Mesa na Assembléia: necessidade de investimentos.

A falta de dragagem foi a principal preocupação levantada por usuários do Porto de Paranaguá e representantes do governo federal na audiência pública realizada ontem, na Assembléia Legislativa do Paraná, para discutir problemas e soluções para os portos de Paranaguá e Antonina. Segundo o diretor-geral da Agência Nacional de Transportes Aquaviários (Antaq), Carlos Alberto Wanderley Nóbrega, a monitoração da profundidade do canal de acesso ao porto deveria ser constante para evitar que navios encalhem e que o escoamento de mercadorias seja prejudicado. A Antaq é responsável pela regulamentação e fiscalização da infra-estrutura portuária.

“O Porto de Paranaguá é considerado um dos mais importantes corredores de escoamento de produtos agrícolas da América Latina. Tem uma situação financeira favorável, mas no ano passado foram feitos investimentos de apenas R$ 103 mil em serviços de manutenção e dragagem. O montante deveria ser bem maior”, afirmou Nóbrega. A Administração dos Portos de Paranaguá e Antonina (Appa) rompeu formalmente o contrato com a Companhia Bandeirantes de Dragagem no dia 29 de dezembro de 2003. Porém, desde agosto do ano passado estão interrompidos os serviços de dragagem no canal de acesso, baía de evolução e berços de atracação do porto.

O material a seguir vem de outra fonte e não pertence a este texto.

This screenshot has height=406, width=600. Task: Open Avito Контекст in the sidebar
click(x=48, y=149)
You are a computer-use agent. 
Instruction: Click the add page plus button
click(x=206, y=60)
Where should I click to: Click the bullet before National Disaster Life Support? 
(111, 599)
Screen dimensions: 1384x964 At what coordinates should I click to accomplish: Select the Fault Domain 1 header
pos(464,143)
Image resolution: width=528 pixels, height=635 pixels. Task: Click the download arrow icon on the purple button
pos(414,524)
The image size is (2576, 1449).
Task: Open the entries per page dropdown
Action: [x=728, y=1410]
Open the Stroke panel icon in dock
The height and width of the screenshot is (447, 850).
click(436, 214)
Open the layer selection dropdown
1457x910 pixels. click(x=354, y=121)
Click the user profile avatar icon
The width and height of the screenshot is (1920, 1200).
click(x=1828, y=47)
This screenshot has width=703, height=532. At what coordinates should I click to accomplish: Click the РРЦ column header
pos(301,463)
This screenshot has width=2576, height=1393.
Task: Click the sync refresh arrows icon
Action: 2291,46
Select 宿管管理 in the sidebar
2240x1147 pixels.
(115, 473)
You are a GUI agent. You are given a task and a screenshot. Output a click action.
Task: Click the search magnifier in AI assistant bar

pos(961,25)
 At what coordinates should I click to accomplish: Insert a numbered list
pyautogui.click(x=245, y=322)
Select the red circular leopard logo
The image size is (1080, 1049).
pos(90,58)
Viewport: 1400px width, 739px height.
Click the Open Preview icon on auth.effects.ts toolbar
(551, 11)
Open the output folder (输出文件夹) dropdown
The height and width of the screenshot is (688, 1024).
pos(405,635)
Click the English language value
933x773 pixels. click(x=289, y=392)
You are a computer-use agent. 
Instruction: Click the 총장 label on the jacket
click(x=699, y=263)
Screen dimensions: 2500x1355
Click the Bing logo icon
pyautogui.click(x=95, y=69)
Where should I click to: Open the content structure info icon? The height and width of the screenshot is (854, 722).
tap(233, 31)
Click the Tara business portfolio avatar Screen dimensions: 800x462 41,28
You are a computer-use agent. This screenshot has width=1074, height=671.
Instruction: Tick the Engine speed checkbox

Documento encaminhado pela Ocepar à Comissão de Fiscalização da Assembléia Legislativa relata que “a falta de dragagem tem provocado o encalhe (assentamento no fundo) de diversos navios nos berços de atracação nos últimos meses, fazendo com que os navios tenham que aguardar maré favorável para voltar a carregar o navio e para a saída do berço de atracação”. Segundo Nóbrega, algumas empresas exportadoras reclamaram não poderem carregar totalmente os navios por problemas de profundidade. O superintendente da Appa, Eduardo Requião, informou que as licitações para os serviços básicos que estão parados serão efetivadas pela nova diretora técnica.

Transgênicos

Durante a audiência, organizações não-governamentais de defesa do meio ambiente – como Greenpeace, Associação de Defesa Ambiental de Araucária (Amar), Rede Ecovida e Rede Mata Atlântica – pediram através de cartazes que soja e outros produtos transgênicos não sejam exportados por Paranaguá. Em resposta, Nóbrega demonstrou a preocupação da agência quanto ao assunto e disse que a entidade deve se ater às leis federais vigentes, que estabelecem trabalhos específicos com transgênicos. “Estamos pedindo à superintendência do porto que nos mostre seu esquema de armazenamento, movimentação e separação da soja transgênica”, declarou.

Na fiscalização do Porto de Paranaguá, a Antaq recebeu denúncias de descontinuidade de funcionamento dos turnos do porto, manutenção dos bens patrimoniais, segurança para entrada e saída e presença de roedores. A Antaq deu prazo de 20 dias para que a Appa apresente esclarecimentos e propostas de melhoria.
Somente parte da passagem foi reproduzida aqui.